What about when there is a tie? CSCs may include tiebreaker provisions to apply when two or more patients have similar prognoses or SOFA/MSOFA scores. When these tiebreakers are age-based they are biased against older adults because older patients will always be denied life-saving treatment, even if the older patient is expected to survive the hospitalization with treatment.

CSCs must use non-discriminatory criteria for tiebreakers. For example, Utah’s CSC removed its prior age-based tiebreaker, in favor of language that says, “if one patient’s clinical trajectory is declining more rapidly than the other patient needing the same limited resource, the limited resource should be assigned to the patient with the less rapid rate of decline, and thus the greatest prospect of short-term survival.”

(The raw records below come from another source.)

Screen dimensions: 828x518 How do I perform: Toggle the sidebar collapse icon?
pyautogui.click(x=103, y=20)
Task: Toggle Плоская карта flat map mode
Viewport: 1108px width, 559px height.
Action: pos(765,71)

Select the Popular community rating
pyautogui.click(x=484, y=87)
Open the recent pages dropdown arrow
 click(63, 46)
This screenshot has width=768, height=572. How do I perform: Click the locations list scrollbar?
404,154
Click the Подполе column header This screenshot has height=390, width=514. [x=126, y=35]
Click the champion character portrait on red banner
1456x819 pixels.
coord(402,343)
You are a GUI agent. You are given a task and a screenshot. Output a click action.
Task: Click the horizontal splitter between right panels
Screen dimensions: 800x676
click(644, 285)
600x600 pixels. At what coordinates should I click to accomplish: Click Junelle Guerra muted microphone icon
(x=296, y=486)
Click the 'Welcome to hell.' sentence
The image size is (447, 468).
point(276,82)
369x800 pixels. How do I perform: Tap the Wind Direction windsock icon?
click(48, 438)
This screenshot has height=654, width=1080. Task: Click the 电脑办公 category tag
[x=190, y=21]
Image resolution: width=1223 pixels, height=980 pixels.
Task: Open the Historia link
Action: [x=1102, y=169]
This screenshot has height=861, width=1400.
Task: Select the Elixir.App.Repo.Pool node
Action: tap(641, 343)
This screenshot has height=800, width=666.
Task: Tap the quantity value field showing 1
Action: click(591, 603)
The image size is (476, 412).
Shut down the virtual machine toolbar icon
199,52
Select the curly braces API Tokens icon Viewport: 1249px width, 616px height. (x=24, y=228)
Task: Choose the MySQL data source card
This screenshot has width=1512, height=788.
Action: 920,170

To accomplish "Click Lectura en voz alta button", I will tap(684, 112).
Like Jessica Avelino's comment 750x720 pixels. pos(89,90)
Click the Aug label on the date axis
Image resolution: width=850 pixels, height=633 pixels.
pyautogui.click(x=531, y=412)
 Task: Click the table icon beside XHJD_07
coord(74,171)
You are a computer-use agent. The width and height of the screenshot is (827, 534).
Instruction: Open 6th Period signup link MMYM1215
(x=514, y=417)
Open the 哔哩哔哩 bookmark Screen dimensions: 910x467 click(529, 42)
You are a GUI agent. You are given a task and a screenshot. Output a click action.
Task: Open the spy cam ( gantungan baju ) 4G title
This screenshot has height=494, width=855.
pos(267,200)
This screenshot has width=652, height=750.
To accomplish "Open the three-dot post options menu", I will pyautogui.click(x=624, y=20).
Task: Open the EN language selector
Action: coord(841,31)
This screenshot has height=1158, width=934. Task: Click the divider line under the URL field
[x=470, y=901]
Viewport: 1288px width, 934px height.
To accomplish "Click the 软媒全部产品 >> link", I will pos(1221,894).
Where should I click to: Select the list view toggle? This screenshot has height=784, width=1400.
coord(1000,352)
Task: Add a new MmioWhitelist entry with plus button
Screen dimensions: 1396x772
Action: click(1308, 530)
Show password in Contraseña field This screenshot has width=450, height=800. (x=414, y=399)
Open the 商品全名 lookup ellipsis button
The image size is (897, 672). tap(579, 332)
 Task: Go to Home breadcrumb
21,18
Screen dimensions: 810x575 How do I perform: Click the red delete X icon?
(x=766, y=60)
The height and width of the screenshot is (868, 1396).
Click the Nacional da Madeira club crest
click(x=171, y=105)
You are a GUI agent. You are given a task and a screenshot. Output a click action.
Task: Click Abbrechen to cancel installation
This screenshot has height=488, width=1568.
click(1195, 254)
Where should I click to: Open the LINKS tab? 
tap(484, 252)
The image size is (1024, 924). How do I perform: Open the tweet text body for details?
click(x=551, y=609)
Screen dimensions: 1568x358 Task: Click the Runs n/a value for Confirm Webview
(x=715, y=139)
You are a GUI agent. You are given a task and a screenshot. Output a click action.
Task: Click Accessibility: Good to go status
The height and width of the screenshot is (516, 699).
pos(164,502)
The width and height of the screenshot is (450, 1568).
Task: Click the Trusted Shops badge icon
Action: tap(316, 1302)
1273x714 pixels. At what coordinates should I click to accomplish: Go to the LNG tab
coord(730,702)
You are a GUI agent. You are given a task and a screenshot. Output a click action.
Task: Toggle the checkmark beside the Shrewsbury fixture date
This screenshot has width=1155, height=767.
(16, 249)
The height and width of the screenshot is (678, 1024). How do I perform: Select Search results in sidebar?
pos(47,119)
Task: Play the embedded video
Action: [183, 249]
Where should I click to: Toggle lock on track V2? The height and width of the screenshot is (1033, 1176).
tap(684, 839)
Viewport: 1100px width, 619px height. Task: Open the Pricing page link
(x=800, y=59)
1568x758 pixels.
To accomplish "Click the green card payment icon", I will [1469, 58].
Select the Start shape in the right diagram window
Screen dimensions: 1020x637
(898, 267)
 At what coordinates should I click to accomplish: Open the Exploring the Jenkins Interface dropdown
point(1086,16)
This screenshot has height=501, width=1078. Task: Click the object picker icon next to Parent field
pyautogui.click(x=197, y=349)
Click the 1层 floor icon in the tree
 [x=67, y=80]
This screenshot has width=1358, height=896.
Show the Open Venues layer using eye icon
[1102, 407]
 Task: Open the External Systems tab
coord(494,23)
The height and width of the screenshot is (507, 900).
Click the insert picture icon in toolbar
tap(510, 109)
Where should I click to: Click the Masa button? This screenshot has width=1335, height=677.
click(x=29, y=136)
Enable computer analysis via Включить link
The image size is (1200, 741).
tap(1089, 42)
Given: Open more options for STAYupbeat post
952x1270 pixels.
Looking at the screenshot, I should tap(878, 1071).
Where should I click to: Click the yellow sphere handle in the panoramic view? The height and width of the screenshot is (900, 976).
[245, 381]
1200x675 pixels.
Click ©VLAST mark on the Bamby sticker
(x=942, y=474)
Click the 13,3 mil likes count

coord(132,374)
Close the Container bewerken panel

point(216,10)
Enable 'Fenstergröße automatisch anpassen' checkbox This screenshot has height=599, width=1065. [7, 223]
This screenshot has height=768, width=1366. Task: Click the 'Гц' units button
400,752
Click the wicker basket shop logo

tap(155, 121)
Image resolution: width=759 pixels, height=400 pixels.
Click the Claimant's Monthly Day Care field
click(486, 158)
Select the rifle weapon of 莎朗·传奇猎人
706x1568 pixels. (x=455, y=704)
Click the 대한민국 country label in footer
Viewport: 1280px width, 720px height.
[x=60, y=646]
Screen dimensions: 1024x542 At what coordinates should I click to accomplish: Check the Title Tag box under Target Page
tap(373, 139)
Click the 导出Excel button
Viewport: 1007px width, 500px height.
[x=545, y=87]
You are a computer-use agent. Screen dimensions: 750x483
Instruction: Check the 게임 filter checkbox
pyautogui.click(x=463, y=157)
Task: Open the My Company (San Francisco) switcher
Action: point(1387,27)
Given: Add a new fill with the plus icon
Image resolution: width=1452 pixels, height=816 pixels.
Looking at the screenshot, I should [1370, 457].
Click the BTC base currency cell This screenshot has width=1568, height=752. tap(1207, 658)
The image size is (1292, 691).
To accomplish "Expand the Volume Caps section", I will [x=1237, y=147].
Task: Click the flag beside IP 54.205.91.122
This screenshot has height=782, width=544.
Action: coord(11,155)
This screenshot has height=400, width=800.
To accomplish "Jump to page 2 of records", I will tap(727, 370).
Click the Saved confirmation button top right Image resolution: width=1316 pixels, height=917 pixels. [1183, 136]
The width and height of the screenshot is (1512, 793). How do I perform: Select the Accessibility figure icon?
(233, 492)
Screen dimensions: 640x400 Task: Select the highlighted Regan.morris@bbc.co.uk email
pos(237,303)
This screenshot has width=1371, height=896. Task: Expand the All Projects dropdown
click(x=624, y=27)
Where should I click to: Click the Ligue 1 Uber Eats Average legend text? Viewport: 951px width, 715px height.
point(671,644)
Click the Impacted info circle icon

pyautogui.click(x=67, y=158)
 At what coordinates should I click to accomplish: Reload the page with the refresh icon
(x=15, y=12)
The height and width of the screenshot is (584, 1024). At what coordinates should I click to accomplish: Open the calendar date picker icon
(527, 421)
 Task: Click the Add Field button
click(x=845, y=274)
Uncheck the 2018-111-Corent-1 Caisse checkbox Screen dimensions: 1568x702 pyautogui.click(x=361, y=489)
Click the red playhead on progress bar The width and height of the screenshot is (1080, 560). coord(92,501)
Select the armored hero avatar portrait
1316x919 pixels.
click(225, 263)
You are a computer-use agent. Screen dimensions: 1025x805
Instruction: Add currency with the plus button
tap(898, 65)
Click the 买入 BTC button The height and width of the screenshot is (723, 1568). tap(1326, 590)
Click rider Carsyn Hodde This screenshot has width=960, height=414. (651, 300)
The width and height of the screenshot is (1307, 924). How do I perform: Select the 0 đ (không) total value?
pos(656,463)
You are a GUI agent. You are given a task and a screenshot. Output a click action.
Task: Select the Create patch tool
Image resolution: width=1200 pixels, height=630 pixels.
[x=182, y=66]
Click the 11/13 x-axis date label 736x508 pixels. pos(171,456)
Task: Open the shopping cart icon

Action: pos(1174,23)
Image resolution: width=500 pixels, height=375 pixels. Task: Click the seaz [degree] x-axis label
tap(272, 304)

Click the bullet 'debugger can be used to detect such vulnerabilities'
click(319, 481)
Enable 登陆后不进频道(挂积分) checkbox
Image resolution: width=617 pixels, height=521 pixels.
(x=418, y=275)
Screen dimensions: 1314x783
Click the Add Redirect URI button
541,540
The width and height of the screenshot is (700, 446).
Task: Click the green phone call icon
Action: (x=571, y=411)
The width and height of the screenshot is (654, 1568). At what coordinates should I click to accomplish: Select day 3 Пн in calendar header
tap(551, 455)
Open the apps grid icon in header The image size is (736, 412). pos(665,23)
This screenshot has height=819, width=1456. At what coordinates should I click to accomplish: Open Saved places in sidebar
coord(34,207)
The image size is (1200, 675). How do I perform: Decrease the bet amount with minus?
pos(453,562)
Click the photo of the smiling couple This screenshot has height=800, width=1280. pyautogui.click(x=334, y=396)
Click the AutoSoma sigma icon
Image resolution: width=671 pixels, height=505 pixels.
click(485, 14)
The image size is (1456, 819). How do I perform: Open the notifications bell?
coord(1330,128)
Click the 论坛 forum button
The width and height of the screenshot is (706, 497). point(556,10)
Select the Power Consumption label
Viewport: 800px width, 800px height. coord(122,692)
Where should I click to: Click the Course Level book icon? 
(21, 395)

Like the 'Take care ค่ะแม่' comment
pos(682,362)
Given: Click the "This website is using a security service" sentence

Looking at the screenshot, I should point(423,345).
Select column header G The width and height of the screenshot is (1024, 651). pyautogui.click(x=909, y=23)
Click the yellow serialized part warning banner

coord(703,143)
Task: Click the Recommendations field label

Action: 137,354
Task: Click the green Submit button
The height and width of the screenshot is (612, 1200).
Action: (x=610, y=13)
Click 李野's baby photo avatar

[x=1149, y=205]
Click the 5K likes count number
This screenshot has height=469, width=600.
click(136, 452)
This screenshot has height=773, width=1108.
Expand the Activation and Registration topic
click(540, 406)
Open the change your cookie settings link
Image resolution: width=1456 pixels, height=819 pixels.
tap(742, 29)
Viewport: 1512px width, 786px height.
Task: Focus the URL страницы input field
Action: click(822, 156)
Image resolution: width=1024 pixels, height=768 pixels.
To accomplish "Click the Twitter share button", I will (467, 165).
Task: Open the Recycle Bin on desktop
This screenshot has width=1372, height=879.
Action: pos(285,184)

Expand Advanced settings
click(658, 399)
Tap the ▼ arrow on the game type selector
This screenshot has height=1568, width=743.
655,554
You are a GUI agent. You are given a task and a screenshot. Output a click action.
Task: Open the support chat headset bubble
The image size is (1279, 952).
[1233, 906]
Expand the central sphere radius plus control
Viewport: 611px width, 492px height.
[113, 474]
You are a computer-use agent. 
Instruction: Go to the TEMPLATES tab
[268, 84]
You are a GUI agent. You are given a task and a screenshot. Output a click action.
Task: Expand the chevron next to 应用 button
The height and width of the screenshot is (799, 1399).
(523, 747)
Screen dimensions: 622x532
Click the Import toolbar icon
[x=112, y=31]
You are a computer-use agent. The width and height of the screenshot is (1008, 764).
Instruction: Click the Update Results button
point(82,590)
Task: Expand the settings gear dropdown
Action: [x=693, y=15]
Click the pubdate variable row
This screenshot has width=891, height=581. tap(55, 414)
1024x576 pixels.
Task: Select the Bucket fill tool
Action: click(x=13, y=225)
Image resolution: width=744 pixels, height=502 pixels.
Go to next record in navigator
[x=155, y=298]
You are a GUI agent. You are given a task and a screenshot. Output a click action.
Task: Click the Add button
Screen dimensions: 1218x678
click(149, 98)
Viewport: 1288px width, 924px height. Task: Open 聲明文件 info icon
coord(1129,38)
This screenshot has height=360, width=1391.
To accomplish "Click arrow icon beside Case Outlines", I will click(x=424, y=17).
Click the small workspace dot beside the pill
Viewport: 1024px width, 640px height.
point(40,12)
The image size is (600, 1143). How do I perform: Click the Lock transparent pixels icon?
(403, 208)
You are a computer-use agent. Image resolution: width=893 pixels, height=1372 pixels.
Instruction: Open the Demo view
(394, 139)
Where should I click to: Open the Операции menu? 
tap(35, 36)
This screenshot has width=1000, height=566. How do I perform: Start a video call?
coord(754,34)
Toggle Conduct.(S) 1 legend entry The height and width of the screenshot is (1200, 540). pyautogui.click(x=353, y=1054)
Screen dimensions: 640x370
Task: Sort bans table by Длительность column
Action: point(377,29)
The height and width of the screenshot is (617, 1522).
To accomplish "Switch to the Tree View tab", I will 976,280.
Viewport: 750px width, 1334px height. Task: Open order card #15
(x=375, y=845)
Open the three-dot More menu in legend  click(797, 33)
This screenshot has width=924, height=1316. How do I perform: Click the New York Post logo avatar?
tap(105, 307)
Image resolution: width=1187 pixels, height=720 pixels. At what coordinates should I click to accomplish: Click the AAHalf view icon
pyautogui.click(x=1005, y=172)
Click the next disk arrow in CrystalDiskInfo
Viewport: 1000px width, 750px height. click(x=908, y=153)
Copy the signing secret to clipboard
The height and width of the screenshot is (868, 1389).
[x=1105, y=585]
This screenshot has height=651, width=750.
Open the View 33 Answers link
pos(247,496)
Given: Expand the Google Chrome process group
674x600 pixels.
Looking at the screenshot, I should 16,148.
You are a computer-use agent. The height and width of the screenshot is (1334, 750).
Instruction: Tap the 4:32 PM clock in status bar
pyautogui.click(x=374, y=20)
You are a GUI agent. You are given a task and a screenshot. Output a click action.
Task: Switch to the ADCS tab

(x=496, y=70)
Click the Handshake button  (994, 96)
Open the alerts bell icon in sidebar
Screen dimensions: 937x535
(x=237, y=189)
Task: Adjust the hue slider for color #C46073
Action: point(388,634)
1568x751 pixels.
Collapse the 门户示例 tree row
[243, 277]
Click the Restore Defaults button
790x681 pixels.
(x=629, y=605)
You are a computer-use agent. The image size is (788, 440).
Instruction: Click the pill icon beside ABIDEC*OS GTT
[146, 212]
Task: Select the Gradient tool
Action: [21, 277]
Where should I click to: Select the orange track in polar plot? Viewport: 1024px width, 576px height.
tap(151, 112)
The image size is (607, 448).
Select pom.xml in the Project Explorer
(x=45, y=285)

In addition, the tie breaker language in Utah specifically requires that “this judgment is not based on any unlawful considerations of race, color, national origin, disability, age, or sex.” Some crisis standards have used first-come, first-served as a tiebreaker, but this can exacerbate systemic inequities because marginalized communities often have reduced access to healthcare. The most unbiased option is the use of randomized assignment (like a lottery) in the event of a tie.

Advocating for Improved Crisis Standards

Improving crisis standards requires multidisciplinary collaboration between aging and disability rights advocates, civil rights groups and medical providers. Collaboration should be proactive to allow ample opportunity to educate and train providers on crisis standards. Advocates also can seek to remove discriminatory provisions in crisis standards by filing a complaint with the OCR and working to implement statewide adoption of non-discriminatory crisis standards.


Gelila Selassie is a staff attorney and Regan Bailey is litigation director, both at Justice in Aging, based out of its Washington, DC, office.